Texts / Śivasaṃhitā / Verse 4.68

Śivasaṃhitā 4.68

Caturthaḥ paṭalaḥ — Mudrā

Sanskrit text

सुगुप्ते निर्जने देशे बन्धमेनं समभ्यसेत्।

Transliteration

sugupte nirjane deśe bandhamenaṃ samabhyaset|

Translation

This bandha should be practised in a well-concealed and solitary place.

Commentary

Amaraṇī — literally ‘she who immortalizes’, from the privative a- and maraṇa, death — is the most technically explicit of the Vajrolī variants. It describes the process of reabsorption of the seminal fluid emitted during sexual intercourse, redirected inward through a musculourethral contraction. From a contemporary perspective, it corresponds to techniques of ejaculatory reflex control also described in Taoist texts of the same period.
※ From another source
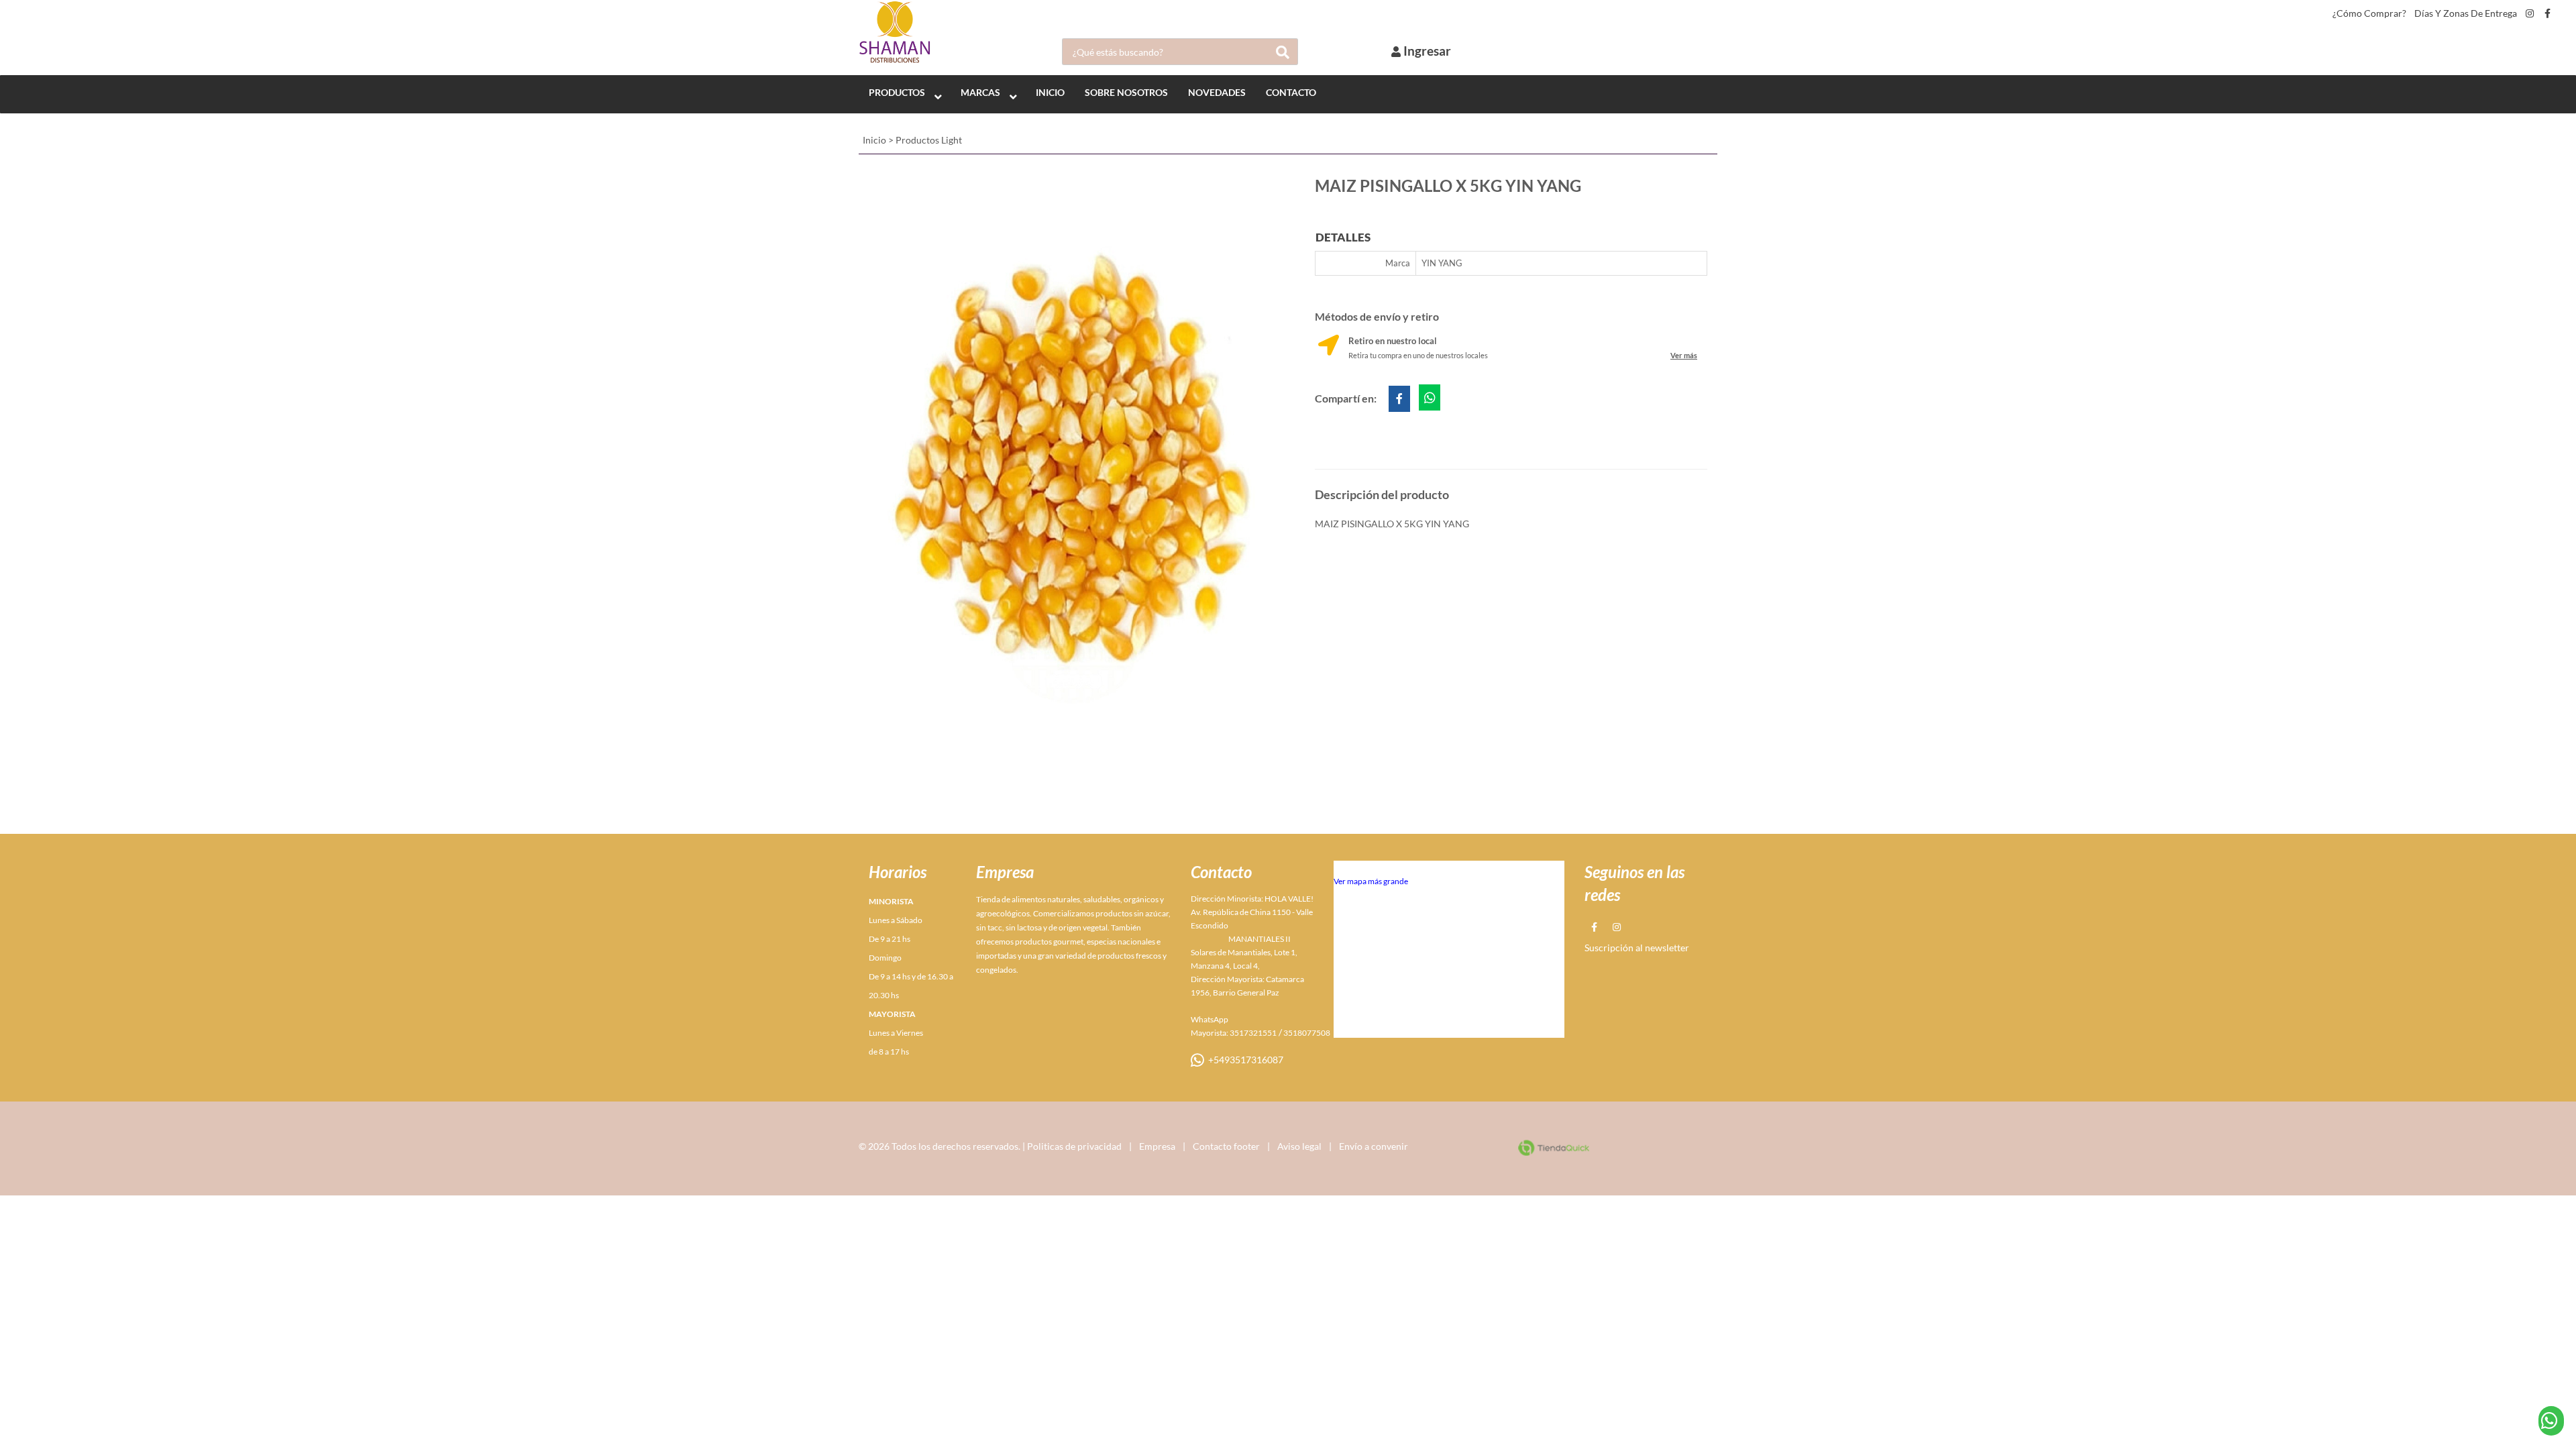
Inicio (874, 140)
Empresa (1157, 1146)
Daivabalāt — ‘by the force of fate, by force majeure’ — qualifies the involuntary emission of bindu as an accidental rather than sought event. The text thus distinguishes between the deliberate retention of Vajrolī and the emergency situation where bindu has already begun to move. Amaraṇī is the recovery technique: gataṃ binduṃ… bandhayed yonimudrayā, ‘the already emitted bindu must be controlled through Yonimudrā’.
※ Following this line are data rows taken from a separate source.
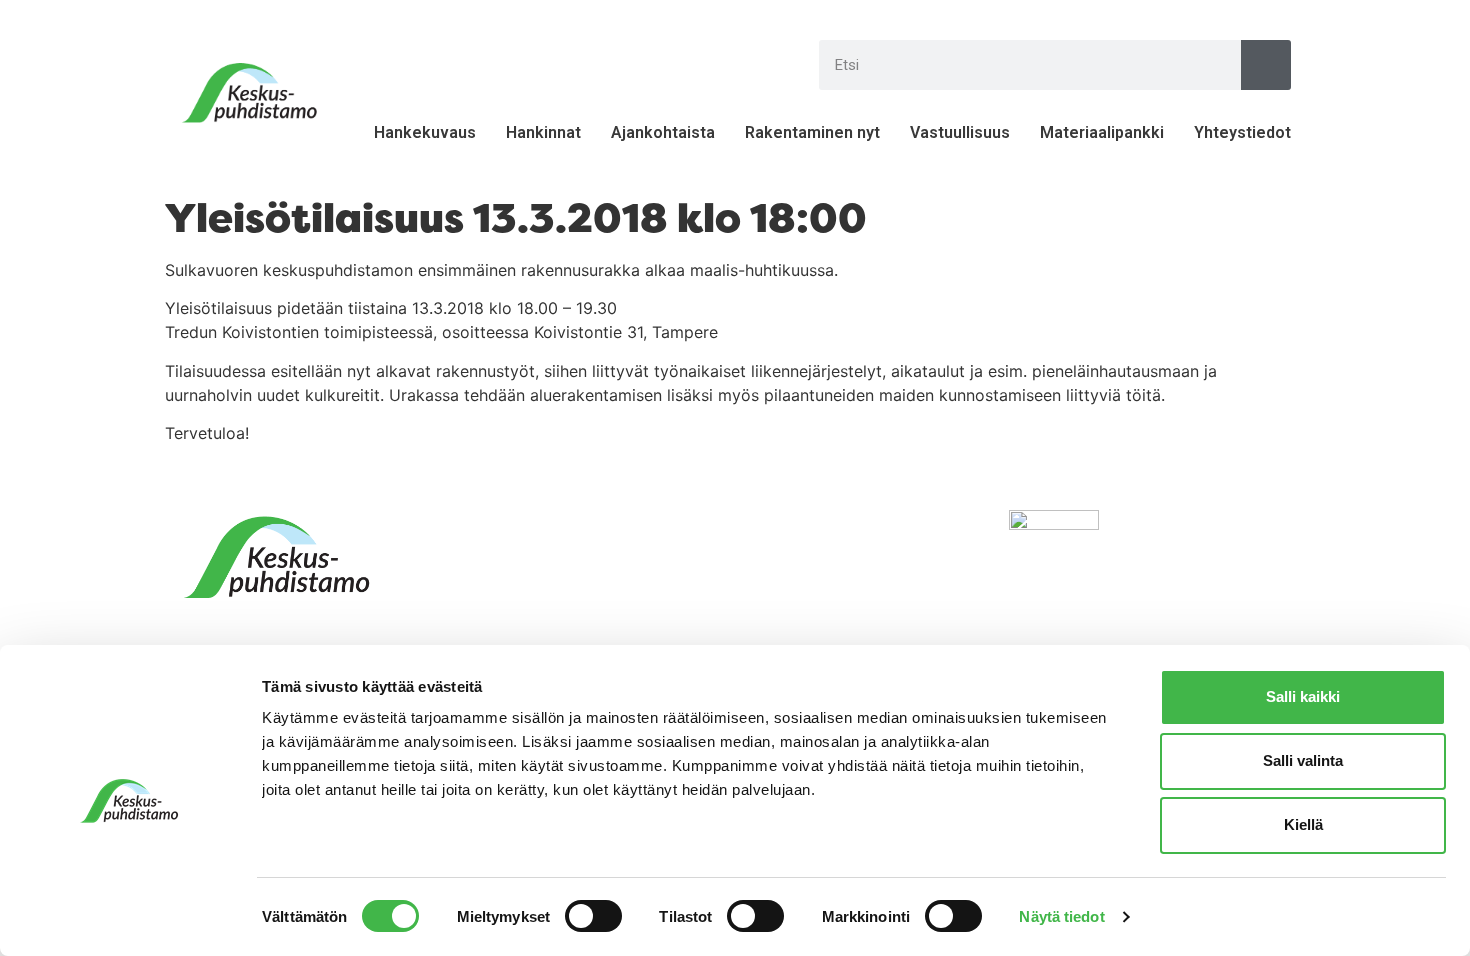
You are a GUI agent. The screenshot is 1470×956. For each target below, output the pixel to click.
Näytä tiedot (1061, 916)
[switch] (593, 916)
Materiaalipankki (1102, 132)
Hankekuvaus (425, 132)
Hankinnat (543, 132)
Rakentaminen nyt (812, 132)
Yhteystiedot (1242, 132)
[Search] (1266, 65)
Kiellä (1303, 824)
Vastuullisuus (960, 132)
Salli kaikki (1303, 696)
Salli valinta (1303, 760)
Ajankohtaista (663, 132)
Candrasūryamelana — ‘the union of moon and sun’ — is the cosmological nomenclature for the mixture of the masculine (bindu/soma/moon) and feminine (rajas/sun) fluids in the sexual act. The text does not prescribe the separation of the participants but the reintegration of the combined potential. The instruction to practice in a solitary and well-hidden place (sugupte nirjane deśe) signals both the privacy necessary for practice and the mental reserve required for the absorption to be effective.